_The request:_ Locate each line in the records below that contains the string "tick" and copy those lines in full.
----------
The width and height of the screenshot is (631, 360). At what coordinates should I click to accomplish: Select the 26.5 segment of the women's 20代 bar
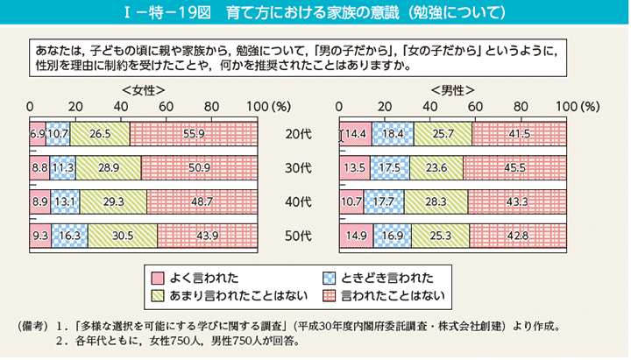click(100, 134)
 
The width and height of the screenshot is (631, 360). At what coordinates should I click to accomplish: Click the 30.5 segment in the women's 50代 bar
click(123, 235)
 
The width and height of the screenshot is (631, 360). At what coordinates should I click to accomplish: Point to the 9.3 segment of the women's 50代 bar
click(40, 235)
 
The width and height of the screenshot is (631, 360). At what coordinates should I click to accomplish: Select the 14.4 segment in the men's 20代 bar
click(356, 134)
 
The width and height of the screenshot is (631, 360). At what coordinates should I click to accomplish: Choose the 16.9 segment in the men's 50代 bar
click(392, 235)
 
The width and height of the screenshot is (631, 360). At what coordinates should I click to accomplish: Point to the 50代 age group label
click(298, 236)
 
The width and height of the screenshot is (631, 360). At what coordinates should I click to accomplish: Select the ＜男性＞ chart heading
click(453, 90)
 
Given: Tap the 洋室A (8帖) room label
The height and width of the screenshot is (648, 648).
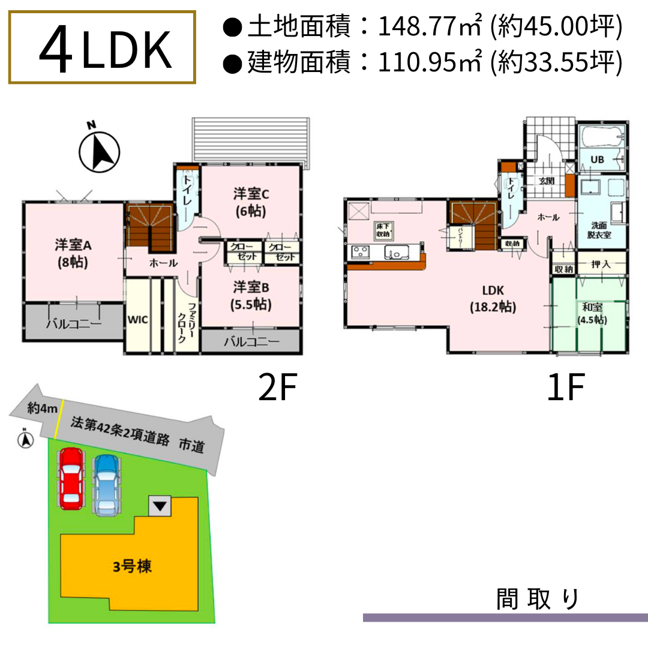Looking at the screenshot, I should click(x=73, y=253).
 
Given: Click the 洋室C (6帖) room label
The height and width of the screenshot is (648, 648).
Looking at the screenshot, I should click(x=250, y=202).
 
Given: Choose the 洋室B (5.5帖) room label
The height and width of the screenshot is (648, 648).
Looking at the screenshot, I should click(x=251, y=295).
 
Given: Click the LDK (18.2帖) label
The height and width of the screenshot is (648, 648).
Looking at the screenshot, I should click(x=492, y=299).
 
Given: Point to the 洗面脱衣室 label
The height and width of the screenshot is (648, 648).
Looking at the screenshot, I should click(x=600, y=230).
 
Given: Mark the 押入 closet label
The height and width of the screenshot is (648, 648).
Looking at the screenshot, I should click(x=601, y=264).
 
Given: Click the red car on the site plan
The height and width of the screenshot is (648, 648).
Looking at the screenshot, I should click(x=71, y=479).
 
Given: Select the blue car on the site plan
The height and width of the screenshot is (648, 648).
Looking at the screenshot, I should click(x=106, y=485).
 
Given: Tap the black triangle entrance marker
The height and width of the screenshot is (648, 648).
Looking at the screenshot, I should click(x=159, y=506).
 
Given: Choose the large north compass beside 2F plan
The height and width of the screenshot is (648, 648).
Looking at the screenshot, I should click(x=100, y=150).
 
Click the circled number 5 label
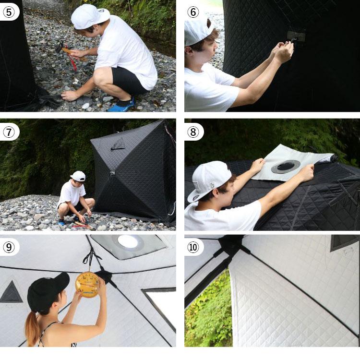9,12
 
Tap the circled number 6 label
193,12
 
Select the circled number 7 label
9,132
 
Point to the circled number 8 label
193,132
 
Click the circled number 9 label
9,247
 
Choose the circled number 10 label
193,247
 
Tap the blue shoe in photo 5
121,105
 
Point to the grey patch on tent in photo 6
296,36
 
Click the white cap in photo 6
198,32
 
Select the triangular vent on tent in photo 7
118,144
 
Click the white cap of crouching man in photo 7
78,176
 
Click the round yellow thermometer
87,285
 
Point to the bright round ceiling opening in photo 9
128,242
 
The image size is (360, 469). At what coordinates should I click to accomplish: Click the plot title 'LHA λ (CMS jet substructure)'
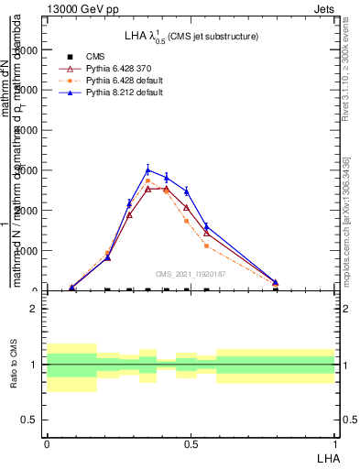click(x=191, y=36)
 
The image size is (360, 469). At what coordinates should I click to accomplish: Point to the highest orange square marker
click(x=148, y=180)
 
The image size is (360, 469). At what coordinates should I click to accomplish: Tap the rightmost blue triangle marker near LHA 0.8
click(x=275, y=282)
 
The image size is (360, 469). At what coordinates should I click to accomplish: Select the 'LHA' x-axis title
click(x=326, y=456)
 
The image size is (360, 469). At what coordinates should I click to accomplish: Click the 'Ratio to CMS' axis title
click(x=15, y=364)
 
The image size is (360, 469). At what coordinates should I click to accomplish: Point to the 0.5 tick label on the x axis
click(x=191, y=443)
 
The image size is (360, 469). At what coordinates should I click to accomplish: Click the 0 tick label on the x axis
click(x=47, y=443)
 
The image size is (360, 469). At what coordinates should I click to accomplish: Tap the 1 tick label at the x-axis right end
click(x=335, y=443)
----------
_Correct result:_
The image size is (360, 469). At what coordinates should I click to accomplish: Point to the 0.5 tick label on the x axis
The image size is (360, 469). At what coordinates should I click to accomplish: Click the 0 tick label on the x axis
The image size is (360, 469). At what coordinates should I click to accomplish: Tap the 1 tick label at the x-axis right end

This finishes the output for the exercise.